• WORK TO BE COMPLETED
The required output is every entry below, copied exactly.

• SOURCE DATA
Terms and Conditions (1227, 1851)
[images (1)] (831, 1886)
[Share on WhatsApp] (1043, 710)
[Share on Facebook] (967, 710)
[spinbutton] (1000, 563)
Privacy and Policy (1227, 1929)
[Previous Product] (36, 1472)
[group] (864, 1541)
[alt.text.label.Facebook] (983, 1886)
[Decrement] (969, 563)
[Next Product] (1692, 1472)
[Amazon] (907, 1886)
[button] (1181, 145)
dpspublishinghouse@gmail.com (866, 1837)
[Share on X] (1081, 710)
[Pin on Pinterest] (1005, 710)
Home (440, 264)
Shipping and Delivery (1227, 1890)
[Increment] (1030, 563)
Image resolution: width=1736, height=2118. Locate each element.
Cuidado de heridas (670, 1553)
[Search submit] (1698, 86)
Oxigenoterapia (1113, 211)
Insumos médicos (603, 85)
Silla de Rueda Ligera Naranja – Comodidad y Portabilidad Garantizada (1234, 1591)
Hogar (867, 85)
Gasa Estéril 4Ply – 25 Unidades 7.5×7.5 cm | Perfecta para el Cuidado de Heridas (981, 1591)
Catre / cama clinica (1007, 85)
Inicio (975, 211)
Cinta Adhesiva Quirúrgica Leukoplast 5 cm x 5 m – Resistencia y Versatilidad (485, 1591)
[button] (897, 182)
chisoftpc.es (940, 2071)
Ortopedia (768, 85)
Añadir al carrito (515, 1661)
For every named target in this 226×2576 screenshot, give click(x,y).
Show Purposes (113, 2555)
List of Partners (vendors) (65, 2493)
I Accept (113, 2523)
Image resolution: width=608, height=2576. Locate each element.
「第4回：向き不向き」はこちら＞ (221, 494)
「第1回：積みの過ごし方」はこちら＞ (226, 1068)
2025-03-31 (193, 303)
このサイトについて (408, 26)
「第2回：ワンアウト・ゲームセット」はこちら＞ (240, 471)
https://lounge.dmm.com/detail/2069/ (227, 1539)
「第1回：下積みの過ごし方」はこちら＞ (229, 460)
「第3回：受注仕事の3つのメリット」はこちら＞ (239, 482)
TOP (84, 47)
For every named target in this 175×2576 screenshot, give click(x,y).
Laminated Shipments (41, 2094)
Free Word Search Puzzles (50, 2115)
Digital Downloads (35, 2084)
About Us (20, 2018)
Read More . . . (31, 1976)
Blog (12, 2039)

• RESPONSE TO THE TASK
Terms and Conditions (1227, 1851)
[images (1)] (831, 1886)
[Share on WhatsApp] (1043, 710)
[Share on Facebook] (967, 710)
[spinbutton] (1000, 563)
Privacy and Policy (1227, 1929)
[Previous Product] (36, 1472)
[group] (864, 1541)
[alt.text.label.Facebook] (983, 1886)
[Decrement] (969, 563)
[Next Product] (1692, 1472)
[Amazon] (907, 1886)
[button] (1181, 145)
dpspublishinghouse@gmail.com (866, 1837)
[Share on X] (1081, 710)
[Pin on Pinterest] (1005, 710)
Home (440, 264)
Shipping and Delivery (1227, 1890)
[Increment] (1030, 563)
Image resolution: width=1736, height=2118. Locate each element.
Cuidado de heridas (670, 1553)
[Search submit] (1698, 86)
Oxigenoterapia (1113, 211)
Insumos médicos (603, 85)
Silla de Rueda Ligera Naranja – Comodidad y Portabilidad Garantizada (1234, 1591)
Hogar (867, 85)
Gasa Estéril 4Ply – 25 Unidades 7.5×7.5 cm | Perfecta para el Cuidado de Heridas (981, 1591)
Catre / cama clinica (1007, 85)
Inicio (975, 211)
Cinta Adhesiva Quirúrgica Leukoplast 5 cm x 5 m – Resistencia y Versatilidad (485, 1591)
[button] (897, 182)
chisoftpc.es (940, 2071)
Ortopedia (768, 85)
Añadir al carrito (515, 1661)
For every named target in this 226×2576 screenshot, give click(x,y).
Show Purposes (113, 2555)
List of Partners (vendors) (65, 2493)
I Accept (113, 2523)
Image resolution: width=608, height=2576. Locate each element.
「第4回：向き不向き」はこちら＞ (221, 494)
「第1回：積みの過ごし方」はこちら＞ (226, 1068)
2025-03-31 (193, 303)
このサイトについて (408, 26)
「第2回：ワンアウト・ゲームセット」はこちら＞ (240, 471)
https://lounge.dmm.com/detail/2069/ (227, 1539)
「第1回：下積みの過ごし方」はこちら＞ (229, 460)
「第3回：受注仕事の3つのメリット」はこちら＞ (239, 482)
TOP (84, 47)
For every named target in this 175×2576 screenshot, give click(x,y).
Laminated Shipments (41, 2094)
Free Word Search Puzzles (50, 2115)
Digital Downloads (35, 2084)
About Us (20, 2018)
Read More . . . (31, 1976)
Blog (12, 2039)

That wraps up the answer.